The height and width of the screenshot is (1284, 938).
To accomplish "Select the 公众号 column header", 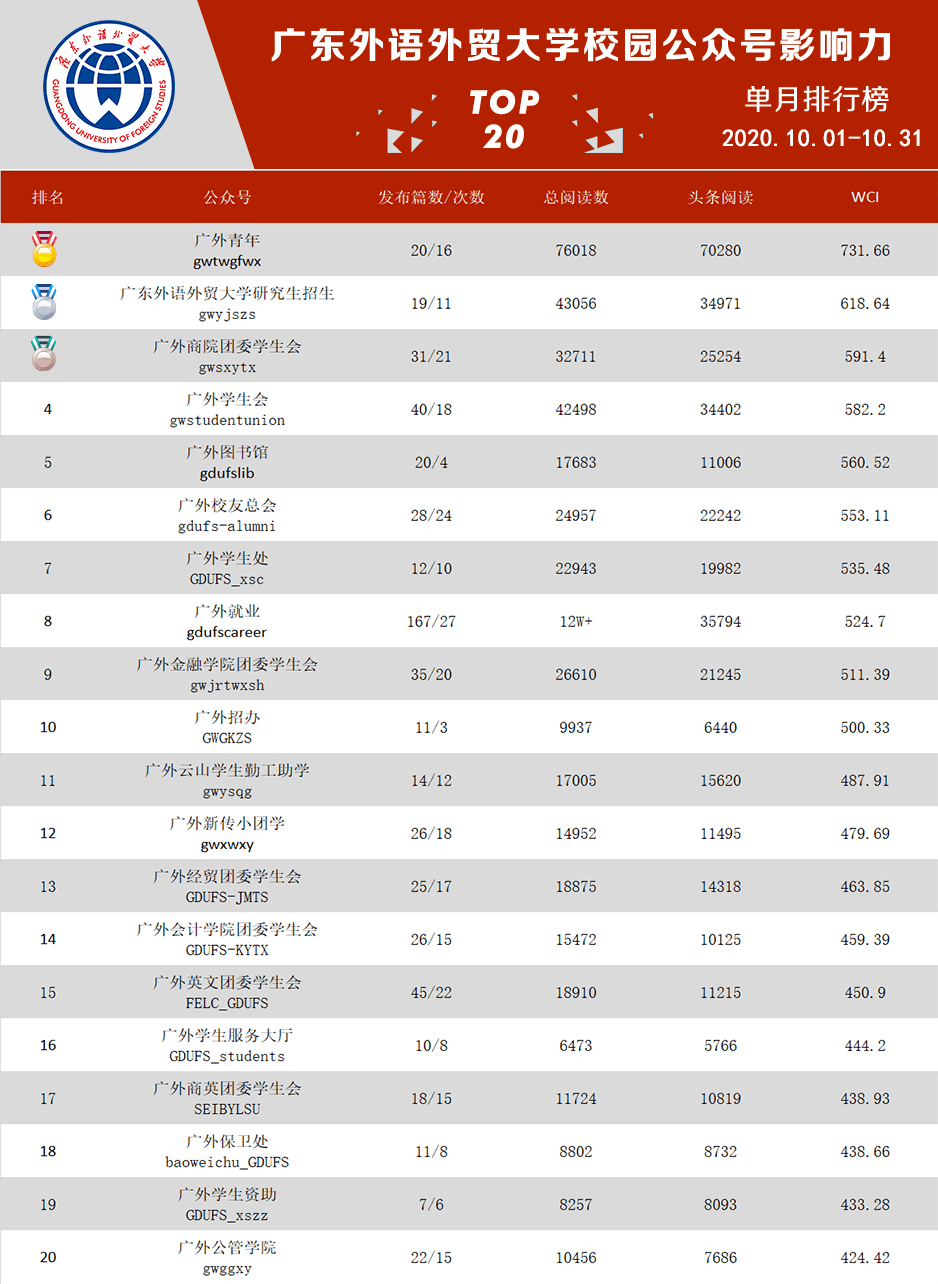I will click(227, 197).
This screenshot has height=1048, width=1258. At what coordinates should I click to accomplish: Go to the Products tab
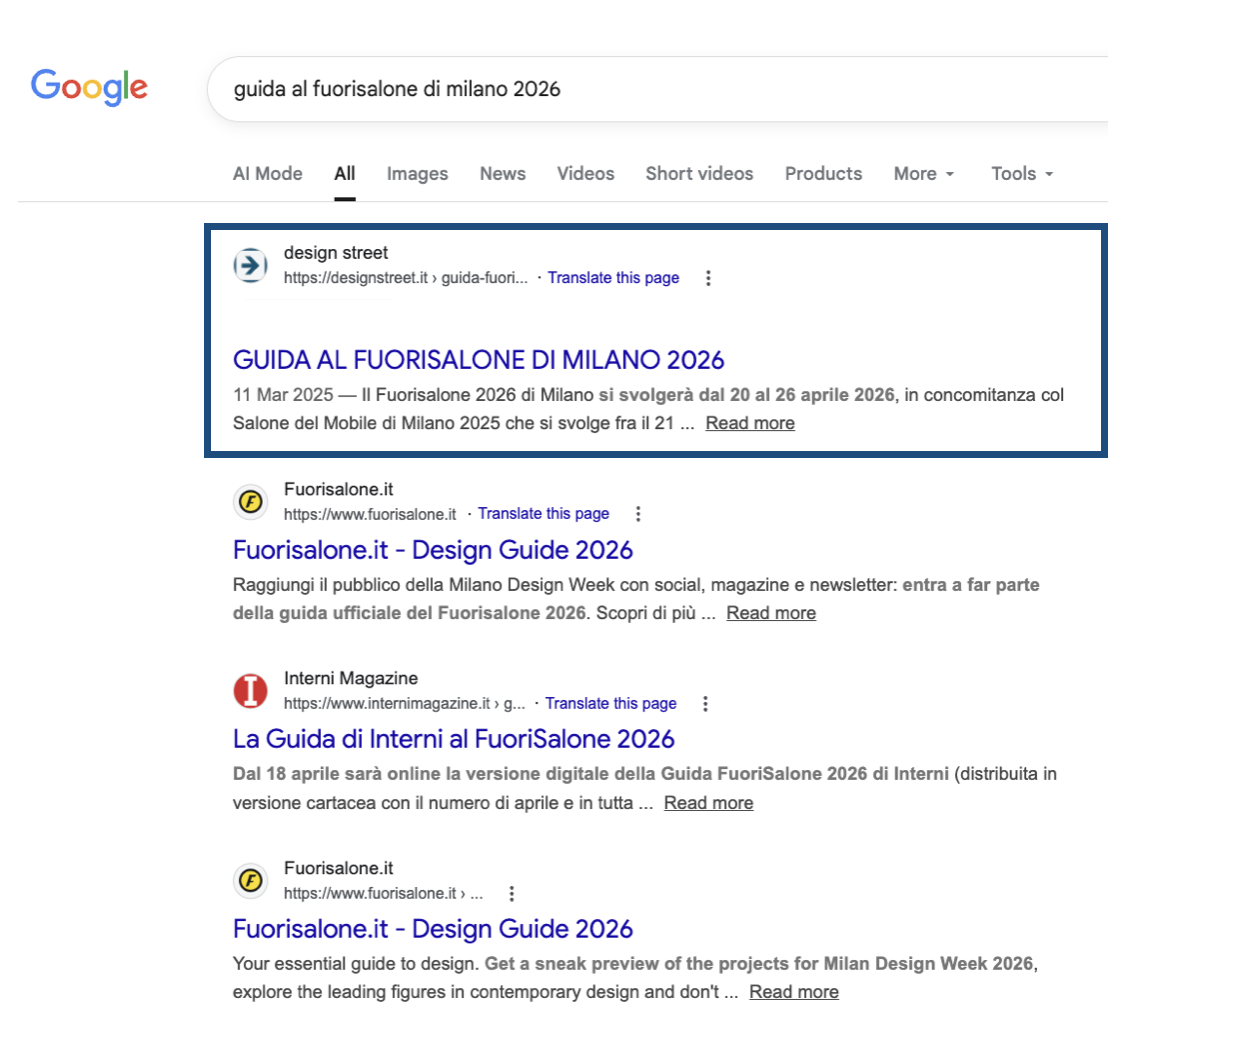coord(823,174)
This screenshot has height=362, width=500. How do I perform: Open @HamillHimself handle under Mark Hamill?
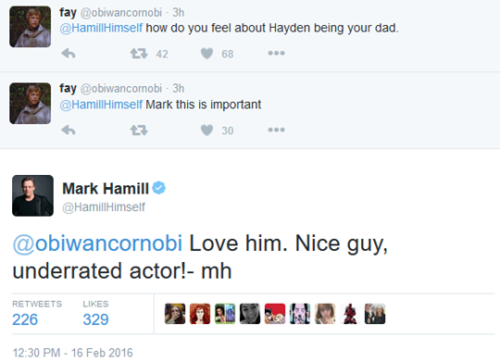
:::
__Exercise__: Quote verbatim the final run of lines in the material above, from the line that contains "This screenshot has height=1048, width=1258." through the very last line, excluding any pictures.

__Solution to this problem__:
This screenshot has height=1048, width=1258. At what coordinates should I click to accomplish: Go to the Products tab
coord(823,174)
This screenshot has height=362, width=500. How do I perform: Open @HamillHimself handle under Mark Hamill?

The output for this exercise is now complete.